Considering all the stated risks, if an organisation wishes to implement blockchain as a technology that will lower the costs, enhance efficiency, and ensure the trust between many different organisations or departments, it is required to assess possible risks regarding the protection of personal data before implementation of a blockchain technology. The Regulation prescribes the obligation of data controller to carry out an assessment of the impact of the envisaged processing operations on the protection of personal data before the processing, in particular when using new technologies, while taking into account the nature, scope, context, and purposes of the processing, if it is likely to result in a high risk to the rights and freedoms of natural persons. Data protection impact assessment (DPIA) is the assessment of certain risks when it comes to personal data processing. “Risk” is the scenario that describes an event and its consequences assessed with regards to severity and likelihood.
That would mean that, before using blockchain technologies, it is necessary to analyse what kind of blockchain is to be implemented (public, private, permissioned), who will be considered as a data controller, who will be a data processor, what are the related risks, how will data subjects exercise their rights, and what could be a legal basis for processing of personal data. When carrying out the assessment, the advice of data protection officer should be requested, and in the event of the remaining risks, it is possible to seek out the opinion of the competent supervisory authority.

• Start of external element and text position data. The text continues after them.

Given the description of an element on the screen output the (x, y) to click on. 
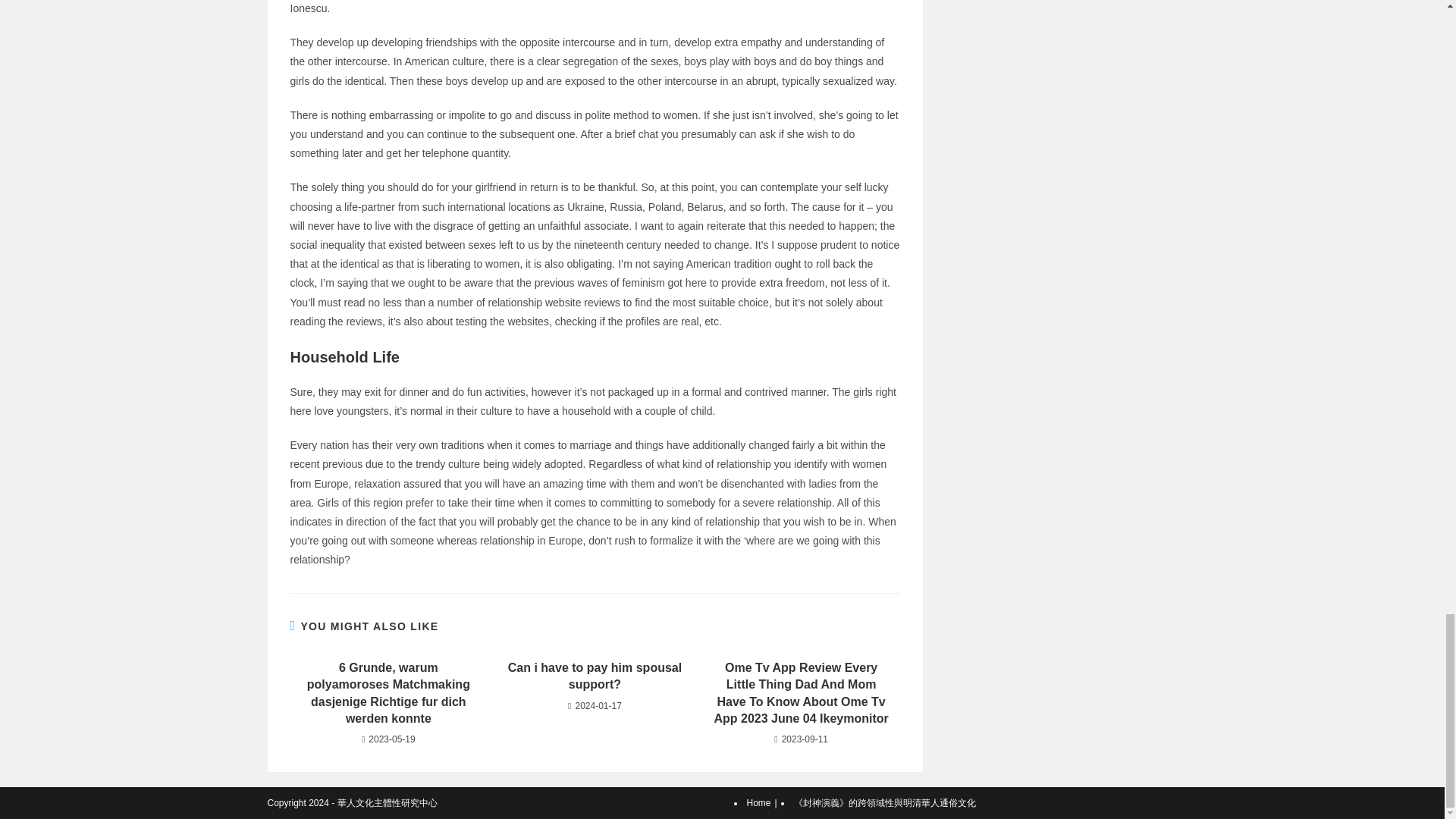
Can i have to pay him spousal support? (594, 676)
Given the description of an element on the screen output the (x, y) to click on. 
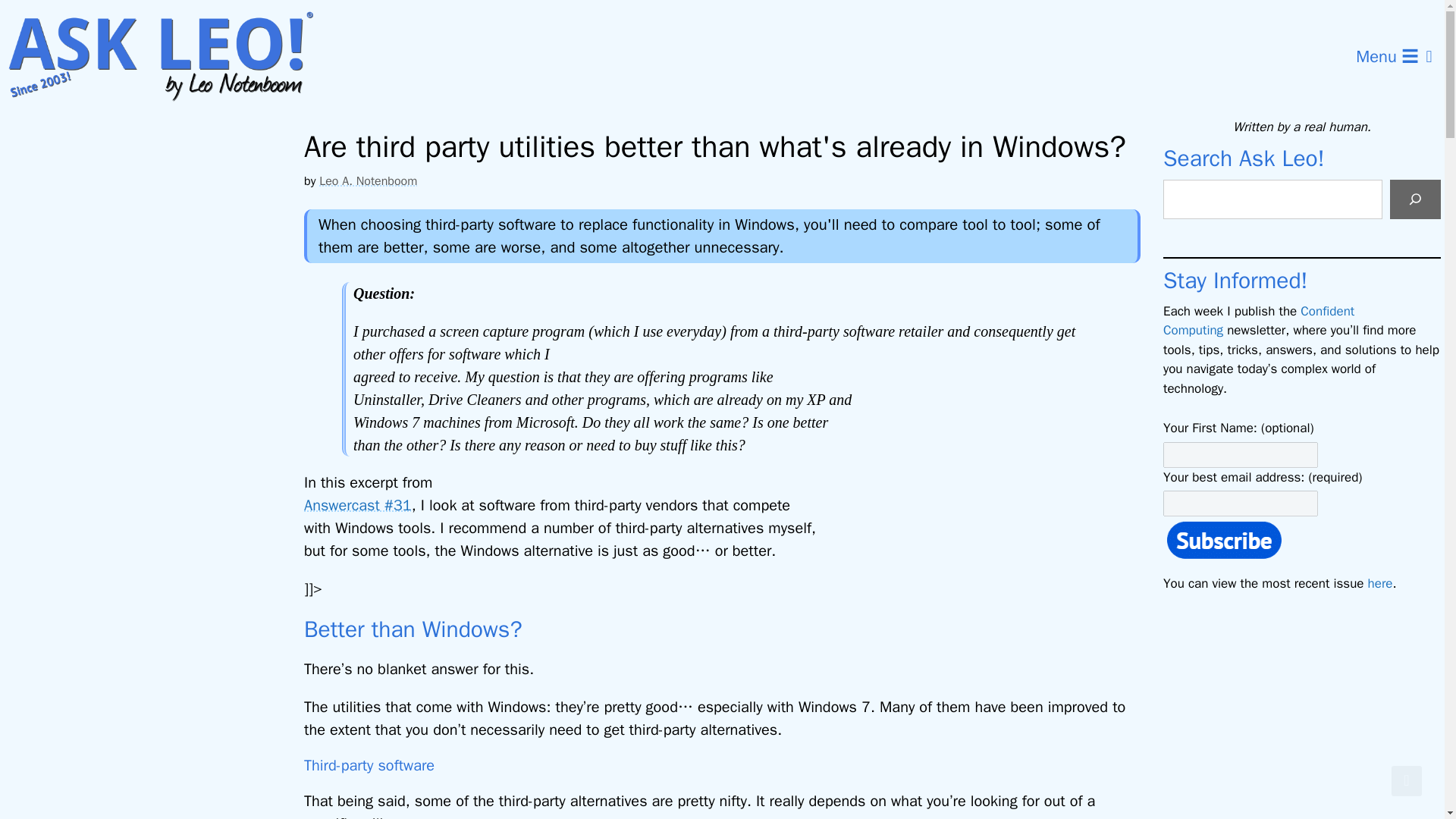
Scroll back to top (1406, 780)
Ask Leo! (165, 56)
Leo A. Notenboom (367, 180)
Ask Leo! (170, 56)
Given the description of an element on the screen output the (x, y) to click on. 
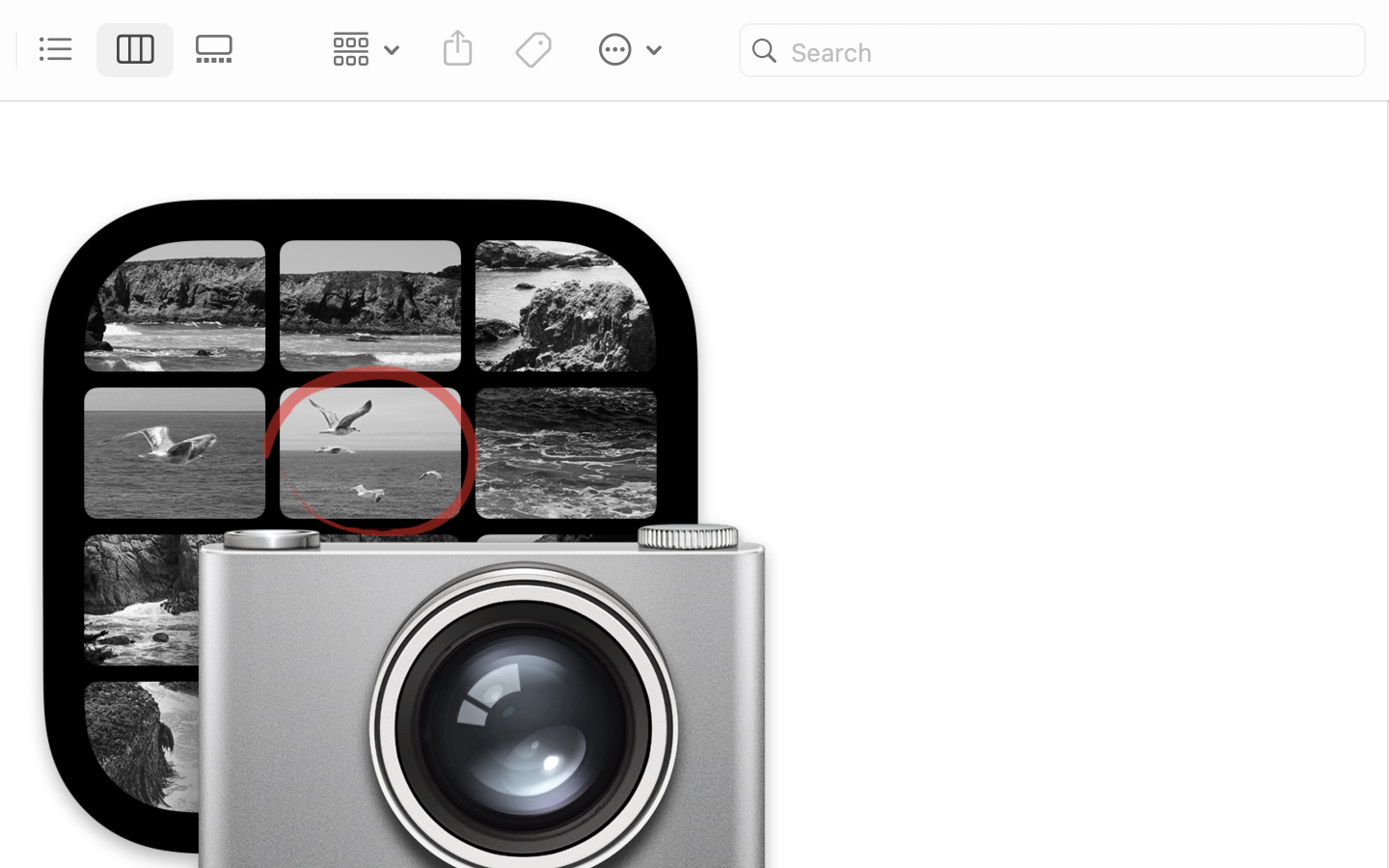
1 Element type: AXRadioButton (135, 49)
0 Element type: AXRadioButton (219, 49)
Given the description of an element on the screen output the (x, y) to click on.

Pursuant to the Article 25 of the Regulation, the data controller shall implement appropriate technical and organisational measures, such as a pseudonymisation and data minimisation. With regards to blockchain technologies, there are few possible solutions:
1. One of the solutions is to process the personal data outside of the blockchain (off-chain), and to store on the blockchain only unique identifier (hash) that serves as a link to certain data stored on an off-chain database. Even though that identifier would be a pseudonym for a certain set of data, and thus within the scope of the Regulation, data stored off-chain could be deleted or altered if needed or by the request of data subject.
2. The second option is the use of side-chains, which could be called parallel blockchain. The level of security and privacy integrated in them depends on the specific technology that they use. They are independent of the blockchain and, in the event of the unauthorised access, the harm could be limited.
3. The third option is Zero knowledge proof cryptographic technique which enables two parties to prove the veracity of a certain proposition, without revealing any details of that proposition, except the fact that it is true. The example of blockchain that uses such a technology is Zcash (ZEC).
From the analysis of the blockchain technologies with regards to personal data protection, we can conclude that a series of risks have been identified which should be taken into consideration before developing and implementing blockchain technologies. The Regulation regulates processing of personal data not the blockchain itself. However, if a blockchain contains personal data, the Regulation is applicable, and it is necessary to follow all the principles and provisions in order to avoid high fines and to accomplish compliant solutions. Considering the nature of blockchain technologies, it is crucial to keep in mind privacy risks and integrate personal data protection at the very beginning of the project. Having in mind all the aforementioned, we can expect that the development of blockchain technologies will steer toward more centralised private permissioned blockchains.
* For the purposes of this article, our basic considerations will include prominent blockchain technologies such as Ethereum blockchain.